Below are some records. Set down exactly the line holding "Instruction: Click the" and every later line through the end, omitting the pictures.

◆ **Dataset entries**
########################################

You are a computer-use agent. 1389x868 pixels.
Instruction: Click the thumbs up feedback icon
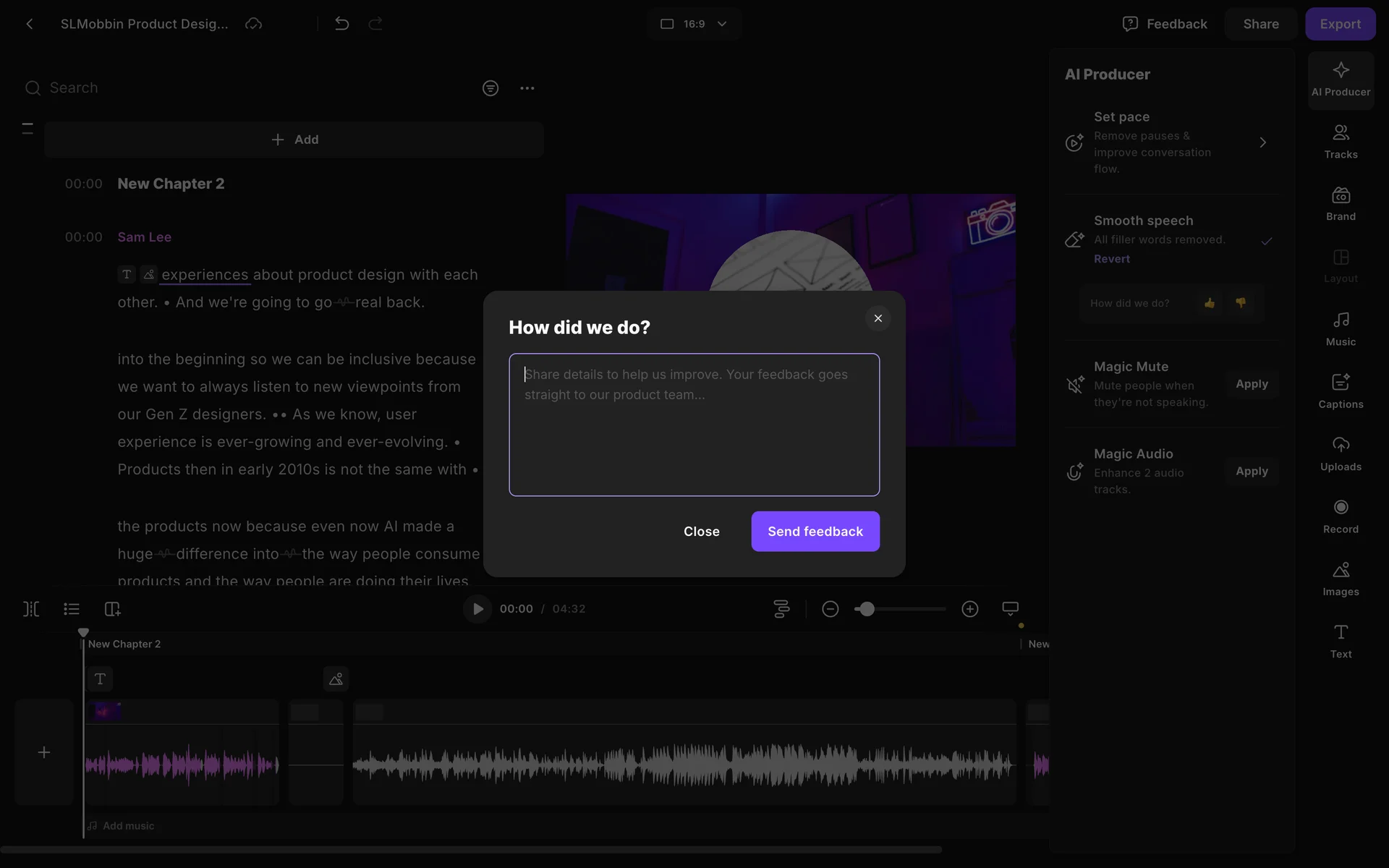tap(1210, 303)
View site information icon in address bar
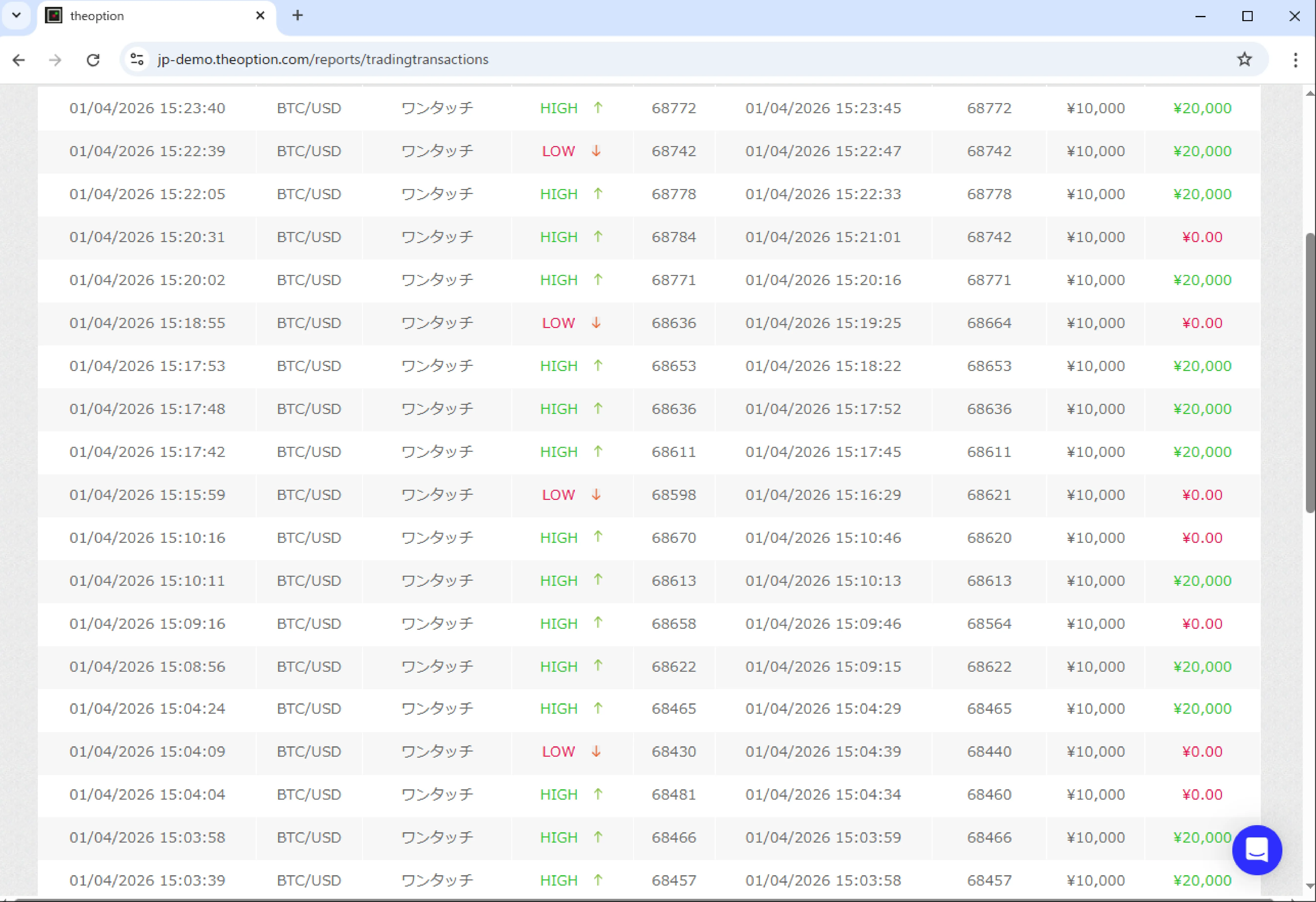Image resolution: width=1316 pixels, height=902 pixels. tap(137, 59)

########################################

◆ **Result of this task**
Instruction: Click the thumbs up feedback icon
tap(1210, 303)
View site information icon in address bar
Image resolution: width=1316 pixels, height=902 pixels. tap(137, 59)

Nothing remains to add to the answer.